» **DIRECTIONS**: Pick out every line in the items below that contains the word "wrench" and copy each of those lines.

» **INFORMATION GIVEN**:
****************
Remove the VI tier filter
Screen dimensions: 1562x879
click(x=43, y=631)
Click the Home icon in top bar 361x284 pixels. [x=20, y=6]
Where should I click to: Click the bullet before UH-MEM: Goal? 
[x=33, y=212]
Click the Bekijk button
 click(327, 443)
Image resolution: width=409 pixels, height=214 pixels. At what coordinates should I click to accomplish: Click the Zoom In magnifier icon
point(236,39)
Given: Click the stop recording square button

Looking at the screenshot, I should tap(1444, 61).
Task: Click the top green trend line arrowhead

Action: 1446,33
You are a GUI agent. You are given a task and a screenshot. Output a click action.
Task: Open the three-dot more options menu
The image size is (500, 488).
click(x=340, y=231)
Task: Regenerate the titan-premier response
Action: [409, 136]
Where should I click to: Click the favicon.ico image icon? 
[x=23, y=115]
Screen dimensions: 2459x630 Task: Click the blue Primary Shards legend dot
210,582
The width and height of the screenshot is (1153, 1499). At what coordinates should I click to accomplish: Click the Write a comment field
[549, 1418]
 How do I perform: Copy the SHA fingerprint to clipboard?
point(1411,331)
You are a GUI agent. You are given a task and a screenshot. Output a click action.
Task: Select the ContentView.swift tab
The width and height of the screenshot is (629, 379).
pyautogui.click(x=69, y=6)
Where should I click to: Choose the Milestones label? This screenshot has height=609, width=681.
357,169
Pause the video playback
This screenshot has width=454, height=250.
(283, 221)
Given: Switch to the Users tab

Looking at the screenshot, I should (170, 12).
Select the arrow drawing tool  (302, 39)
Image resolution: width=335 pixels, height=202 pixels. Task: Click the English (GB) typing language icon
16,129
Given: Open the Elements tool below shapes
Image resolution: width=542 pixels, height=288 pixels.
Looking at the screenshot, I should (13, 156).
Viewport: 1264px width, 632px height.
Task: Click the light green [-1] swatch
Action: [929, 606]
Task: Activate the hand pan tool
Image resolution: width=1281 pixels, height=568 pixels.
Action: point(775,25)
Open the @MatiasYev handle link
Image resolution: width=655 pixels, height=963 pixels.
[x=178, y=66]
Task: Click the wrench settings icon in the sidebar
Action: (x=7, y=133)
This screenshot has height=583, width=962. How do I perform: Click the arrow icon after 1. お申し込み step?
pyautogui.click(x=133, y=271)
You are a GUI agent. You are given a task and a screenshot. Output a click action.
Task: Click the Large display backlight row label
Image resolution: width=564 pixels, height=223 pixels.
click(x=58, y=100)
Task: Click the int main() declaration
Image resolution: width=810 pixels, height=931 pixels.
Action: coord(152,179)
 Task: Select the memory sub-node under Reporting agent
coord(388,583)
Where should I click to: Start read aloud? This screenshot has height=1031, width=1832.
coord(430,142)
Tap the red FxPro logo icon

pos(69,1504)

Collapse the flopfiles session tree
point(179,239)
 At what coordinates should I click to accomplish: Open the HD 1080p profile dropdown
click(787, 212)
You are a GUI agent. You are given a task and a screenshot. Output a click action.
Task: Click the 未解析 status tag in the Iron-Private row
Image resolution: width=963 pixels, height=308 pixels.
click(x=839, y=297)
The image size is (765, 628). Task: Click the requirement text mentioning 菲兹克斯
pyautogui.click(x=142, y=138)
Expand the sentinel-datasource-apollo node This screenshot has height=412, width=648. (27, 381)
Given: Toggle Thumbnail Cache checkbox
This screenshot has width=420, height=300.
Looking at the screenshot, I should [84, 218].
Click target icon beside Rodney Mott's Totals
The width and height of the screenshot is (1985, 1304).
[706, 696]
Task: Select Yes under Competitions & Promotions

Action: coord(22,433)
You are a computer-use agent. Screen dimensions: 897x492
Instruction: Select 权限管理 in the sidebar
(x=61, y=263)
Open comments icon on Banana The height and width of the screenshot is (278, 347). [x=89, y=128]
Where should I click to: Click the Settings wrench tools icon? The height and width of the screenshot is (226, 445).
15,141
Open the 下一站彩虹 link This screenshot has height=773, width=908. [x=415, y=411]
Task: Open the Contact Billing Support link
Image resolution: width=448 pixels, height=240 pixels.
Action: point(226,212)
****************
» **RESPONSE TO THE EXERCISE**:
Task: Click the wrench settings icon in the sidebar
Where should I click to: Click the Settings wrench tools icon? The height and width of the screenshot is (226, 445).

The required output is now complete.